If there is an answer to this paradox, it may lie, Dr No suggets, in the realms of mysticism. Scott Peck, in his examination of evil, The People of the Lie, says the healing of evil – and what are disease and distress and the deprivations that cause them, if not manifestations of various evils - ‘can only be achieved by the love of individuals. A willing sacrifice is required. The individual healer must allow his or her own soul to become the battleground. He or she must sacrificially absorb the evil.’

The necessity of sacrificial absorption has always troubled Dr No, even if in a round about way it can provide a possible understanding how a good doctor like Sasssall comes to a bad end. Scott Peck does his best to rescue his sacrificed souls by a twist of mystical alchemy. Calling in C. S. Lewis, another Christian, he quotes from The Lion, the Witch and the Wardrobe: ‘When a willing victim who has committed no treachery was killed in a traitor’s stead, the Table would crack and Death itself would start working backwards.’ Even though LWW is one of Dr No’s Desert Island Books, he is not sure it is wise for GPs to rely on Tables Cracking, let alone Death Working Backwards, to save themselves from the dangers of an open soul. Instead, he suggests another form of mysticism, that of Taoism and Zen, may have more to offer.

One of the doctrines, if doctrines they are, of Taoism and Zen is non-attachment. If, paradoxically, a doctor cares, not because he or she cares about – and so is attached to – a patient, but because caring is simply what he or she does, without attachment, then it seems to Dr No at least possible that the doctor can care, even love, freely, without expecting return - and so courting disaster, and, just as if not more importantly, without opening the door of the soul to those dark forces that all too often consume and then destroy the soul that once cared.
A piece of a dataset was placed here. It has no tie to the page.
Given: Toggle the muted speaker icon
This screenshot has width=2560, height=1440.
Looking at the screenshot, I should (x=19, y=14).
A good traveller leaves no track. If only…

1 comment:

Whether we are doctor, nurse, plumber or politician – we are who we are regardless of occupation – and there’s the rub for those who work in healthcare.
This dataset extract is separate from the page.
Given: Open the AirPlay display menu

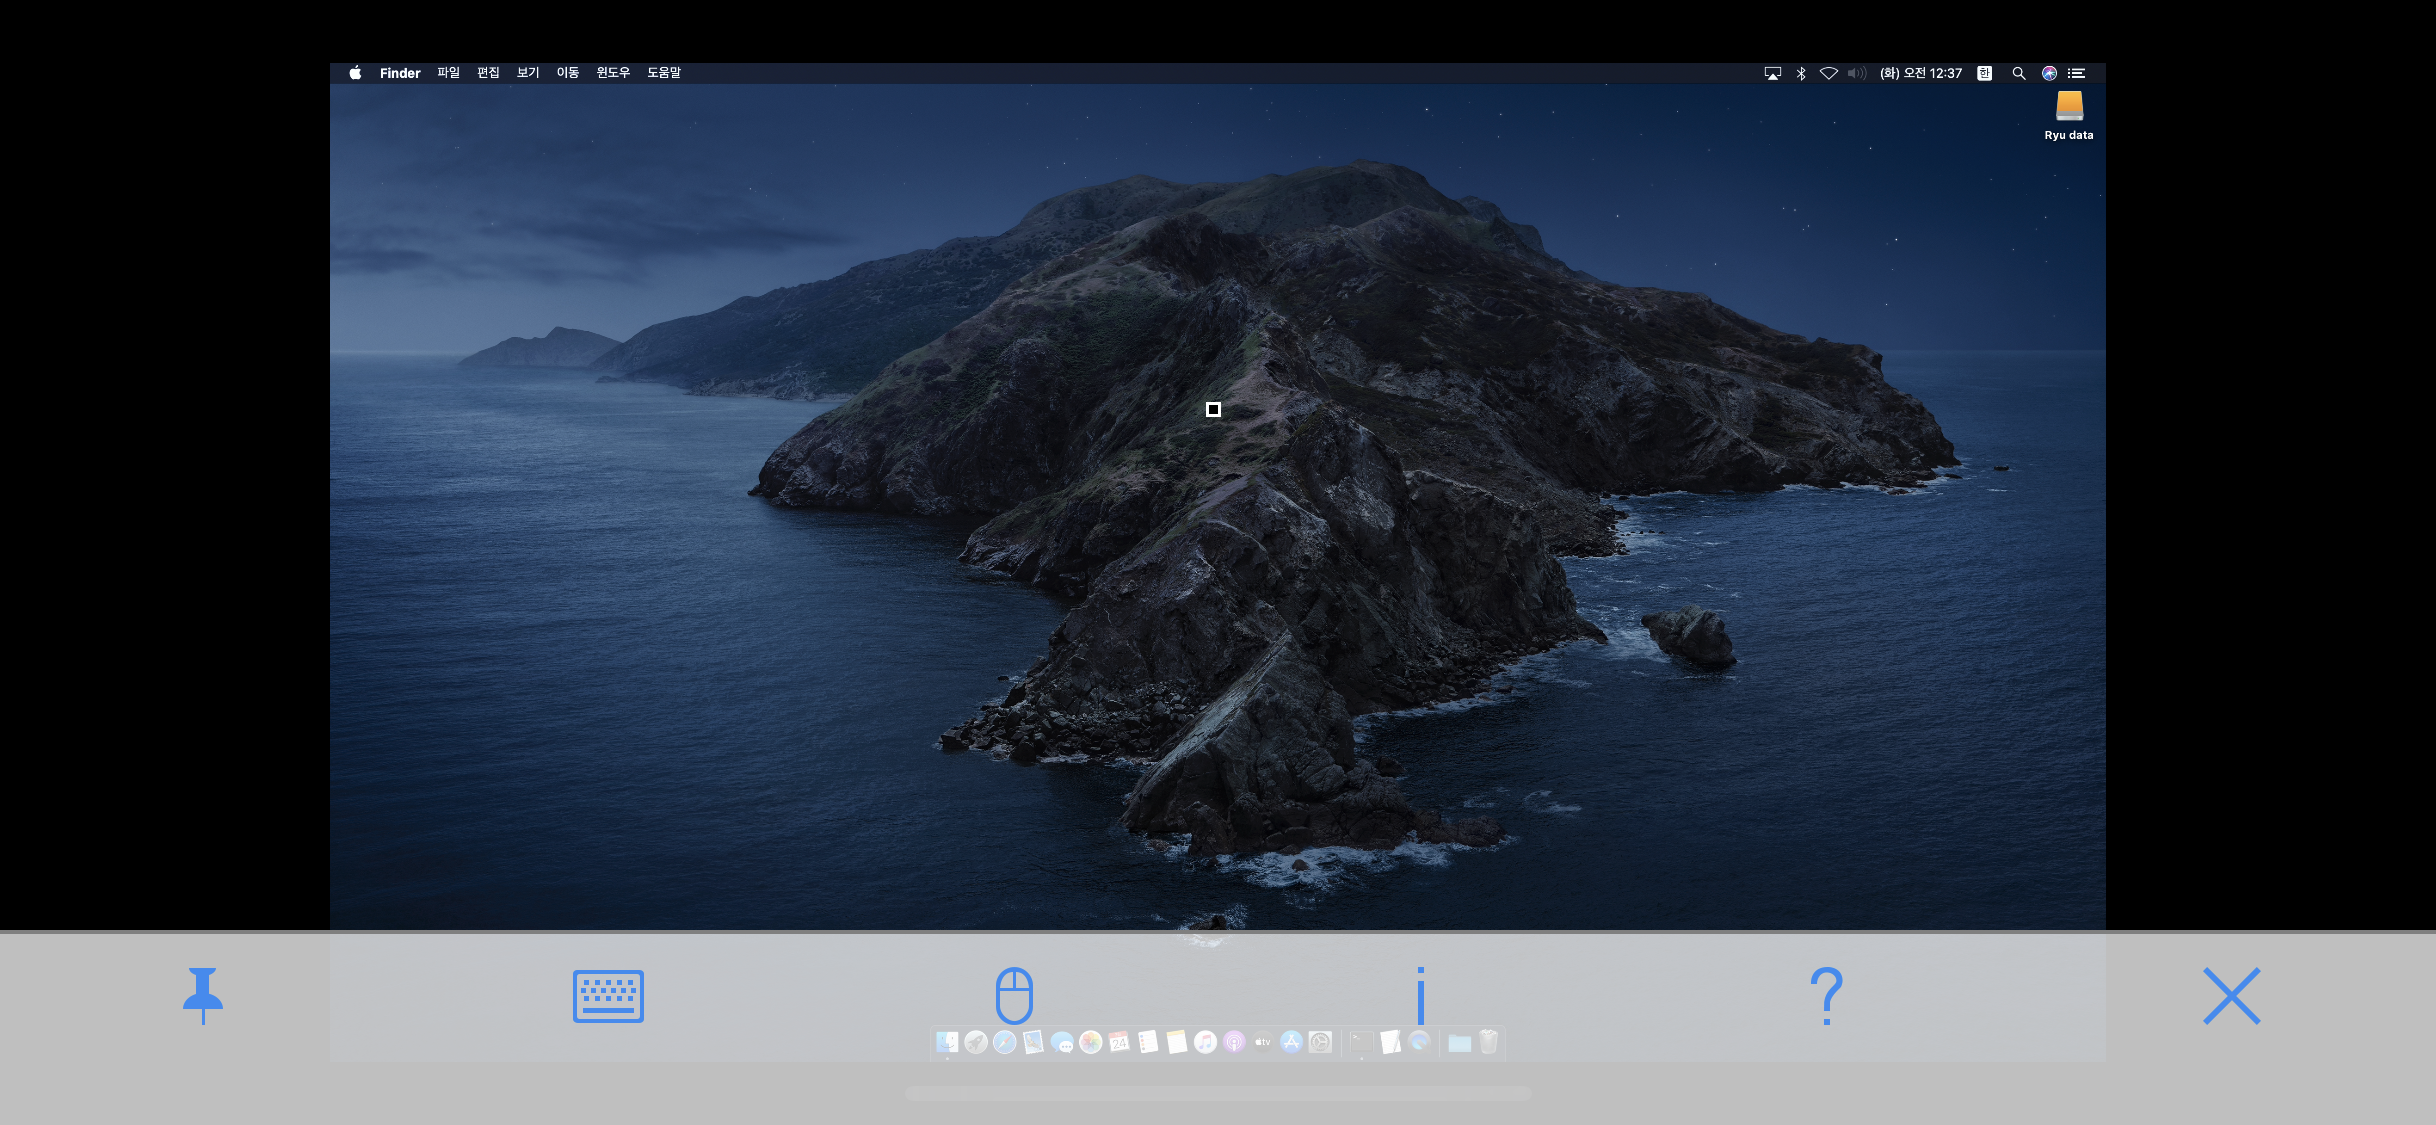Looking at the screenshot, I should pyautogui.click(x=1773, y=73).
Is it possible for those who work within the health professions to really love their patients? Depends on who's doing the caring - for one mans vocation is another mans job.

Change patient to resident and I care for, indeed love my residents but I am not in love with them, and much to my shame - one or two of them, well I don’t really love them either. I don’t think I hate them for I do not quite understand what hatred is having never suffered the emotion.

Are these particular residents my heartsinks – maybe so as it is something in their personality (and not their illness) that irritates me because of who I am, the intrinsic me – yet they irritate no one else. Conversely, there are residents who are not very nice people, yet I have been able to find within them a little snatch of goodness, a redeeming feature and I like them or more accurately this part of them - yet they irritate others.

I like to think I treat all residents equally and as equals – but do I or just think I do?

Caring and sharing – sharing being the tricky one and oh how careful we must be in what we share for we can so easily compromise ourselves and become compromised by those we care for in little nuggets shared in a too cosy little relationship. That said, I believe it is possible to become close to a resident, have positive regard for and develop a healthy rapport when both of us accept set boundaries.

Sadly to safeguard ourselves and indeed the residents who may be inadvertently harmed by the lack of it – there is a need for professional distance – but this does not imply that one has to be cold and distant – far from it, and indeed as mentioned above positive relationships develop in spite of it.

So it is very easy to care if you are a caring soul - and so easy to disintegrate if you care too much. Sharing must be done with caution and loving and liking with the safeguard of professional distance.